Capacity crunch: OPEC+ squeezes additional 100 kbd output


The world’s major oil producers hosted in the Organization of Petroleum Countries (OPEC) and its nonmember coalition countries will increase their controlled oil output by only 100,000 barrels per day under the  its scheduled supply restoration.

OPEC and its allies, also called OPEC+, has been under pressure by European and American countries to increase output to address supply concerns and tame prices following sanctions against Russia by members of the North Atlantic Treaty Organization (NATO).

With worsening diplomatic and trade relations between Russia and NATO countries over the Ukrainian war, the United States is straining to bridge energy supply gaps in Europe. The governments of NATO nations also call on allies in the comity of producers to also assist in pushing more supplies to the market.

OPEC comprises mainly the former colonies of European nations while producers in the Middle East are diplomatic and military allies of the United States and NATO. And both the United States and European countries have appealed to friendly countries for increased oil and gas supplies. But Russia is a key member of the OPEC+ alliance, a situation that makes management of output quotas delicate and complex for the group.

In its latest output quota increase, OPEC+ which is also grappling with capacity issues arising from underinvestment caused by Western funding freeze against petroleum projects stated that it can only raise production by marginal volumes due to limited spare capacity.

French President, Emmanuel Macron, disclosed that he was told that two OPEC factors-Saudi Arabia and the UAE-had very limited ability to increase oil production.

The group which wiped some 10 million barrels per day of supply from the oil market in response the demand destruction of 2020 resolved in 2021 to gradually restore production to pre-pandemic levels with monthly increment in output quotas.

Monthly quota increase under the arrangement which began in the first month of the year ranged between 400,000 barrels per day and 650,000 barrels per day as global economies opened up to unleash a new wave of demand.

However, the period of production increases exposed the impact of global funding freeze on petroleum development during the pandemic era.
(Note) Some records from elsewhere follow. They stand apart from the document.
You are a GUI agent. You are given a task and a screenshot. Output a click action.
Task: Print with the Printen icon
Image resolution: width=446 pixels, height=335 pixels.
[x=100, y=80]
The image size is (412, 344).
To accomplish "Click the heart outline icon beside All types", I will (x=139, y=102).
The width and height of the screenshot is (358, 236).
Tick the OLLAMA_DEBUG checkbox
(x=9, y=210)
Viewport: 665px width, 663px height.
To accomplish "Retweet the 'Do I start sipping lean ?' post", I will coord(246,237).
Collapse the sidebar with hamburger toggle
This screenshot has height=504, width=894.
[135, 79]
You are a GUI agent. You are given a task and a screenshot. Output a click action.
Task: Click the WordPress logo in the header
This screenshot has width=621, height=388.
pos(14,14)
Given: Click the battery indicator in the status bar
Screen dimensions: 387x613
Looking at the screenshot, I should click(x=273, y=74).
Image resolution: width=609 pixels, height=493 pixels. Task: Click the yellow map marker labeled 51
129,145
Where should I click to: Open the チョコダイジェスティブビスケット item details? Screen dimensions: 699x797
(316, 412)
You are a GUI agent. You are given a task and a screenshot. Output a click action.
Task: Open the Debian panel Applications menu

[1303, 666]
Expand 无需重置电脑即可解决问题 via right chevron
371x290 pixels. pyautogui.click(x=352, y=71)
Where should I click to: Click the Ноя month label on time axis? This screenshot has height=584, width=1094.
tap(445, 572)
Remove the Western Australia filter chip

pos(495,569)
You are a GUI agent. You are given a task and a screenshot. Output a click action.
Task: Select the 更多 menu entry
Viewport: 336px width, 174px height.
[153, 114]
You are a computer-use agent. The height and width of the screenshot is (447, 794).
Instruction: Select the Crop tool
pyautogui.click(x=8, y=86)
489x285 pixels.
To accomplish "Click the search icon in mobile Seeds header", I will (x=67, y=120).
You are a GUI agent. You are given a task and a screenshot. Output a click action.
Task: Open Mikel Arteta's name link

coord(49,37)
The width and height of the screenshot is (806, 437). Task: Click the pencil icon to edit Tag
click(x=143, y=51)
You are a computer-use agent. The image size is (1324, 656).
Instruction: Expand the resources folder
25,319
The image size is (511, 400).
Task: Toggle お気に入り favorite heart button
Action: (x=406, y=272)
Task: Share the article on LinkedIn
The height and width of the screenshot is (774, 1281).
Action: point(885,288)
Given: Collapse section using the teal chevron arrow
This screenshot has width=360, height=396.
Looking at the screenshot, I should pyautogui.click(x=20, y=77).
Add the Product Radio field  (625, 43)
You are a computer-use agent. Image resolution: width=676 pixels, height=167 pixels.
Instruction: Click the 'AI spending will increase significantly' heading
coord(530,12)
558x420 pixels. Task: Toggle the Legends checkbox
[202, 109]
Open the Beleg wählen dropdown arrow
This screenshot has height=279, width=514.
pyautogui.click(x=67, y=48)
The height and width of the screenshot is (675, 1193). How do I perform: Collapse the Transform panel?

Lack of investments meant that capacity replacement did not happen, leading to natural production decline in some poor producing nations.

The increase of 100,000 bpd will be one of the smallest since OPEC quotas were introduced in 1982, OPEC data shows.

Expectations of significant production increase were high after President Joe Biden made historic visit to the Middle East to rekindle America’s friendship with key oil producers, including Saudi Arabia.

Discussions during the visit had centered on military ties and energy supplies from the regions to industrialized nations of the West.

Thus, the 100,000 barrels per day production increase came very disappointing to many western analysts who described the volume as totally insignificant and unresponsive to appeals from the world’s strongest president who had approved sale of missile defence system sales to Riyadh and the United Arab Emirates.

But leaders of Saudi Arabia and Middle East producers had told President Biden that decisions on oil supply to the market were the function of OPEC+ were Russia is also a key decision leader.

Sources within OPEC+ confided in agency sources that the quota decision was intended to placate the United States and also avoid upsetting Russia.”

However, capacity remains the major determinant in responding to market demand. And only Saudi Arabia and the UAE are believed to have some spare capacity.

But by June, OPEC+ production was almost 3 million barrels day below its quotas as sanctions on some members and low investment by others crippled its ability to boost output.

OPEC+ said a chronic lack of investment in the oil sector will impact adequate supply to meet growing demand beyond 2023. Combined with disruption linked to Russia’s invasion of Ukraine in February, the lack of spare supply has driven up energy markets and spurred inflation.

Saudi Arabia and the UAE which are among the biggest producers in the region had announced to Biden that their redundant capacity has been stretched thin.   

Other OPEC producers including Nigeria have been unable to meet up their quotas due to declining available capacity. Most members of the group, including Iran, Iraq, Libya, Venezuela and Angola also struggle with inhibitions ranging from trade sanctions, internal instability, capacity losses and rising internal demand.

The situation in OPEC+ is worsened by anti-fossil policies foisted on the world by mainly European countries, and the subsequent closure of financing windows against the industry by multilateral lenders. Thus capacity drop followed years of under-investment in new capacity.

OPEC+ which will meet again on Sept. 5 said in a statement that limited spare capacity requires it to be used with great caution in response to severe supply disruptions. By then, OPEC+ would have wound down all of the record production cuts it implemented in 2020 in response to the impact of the pandemic.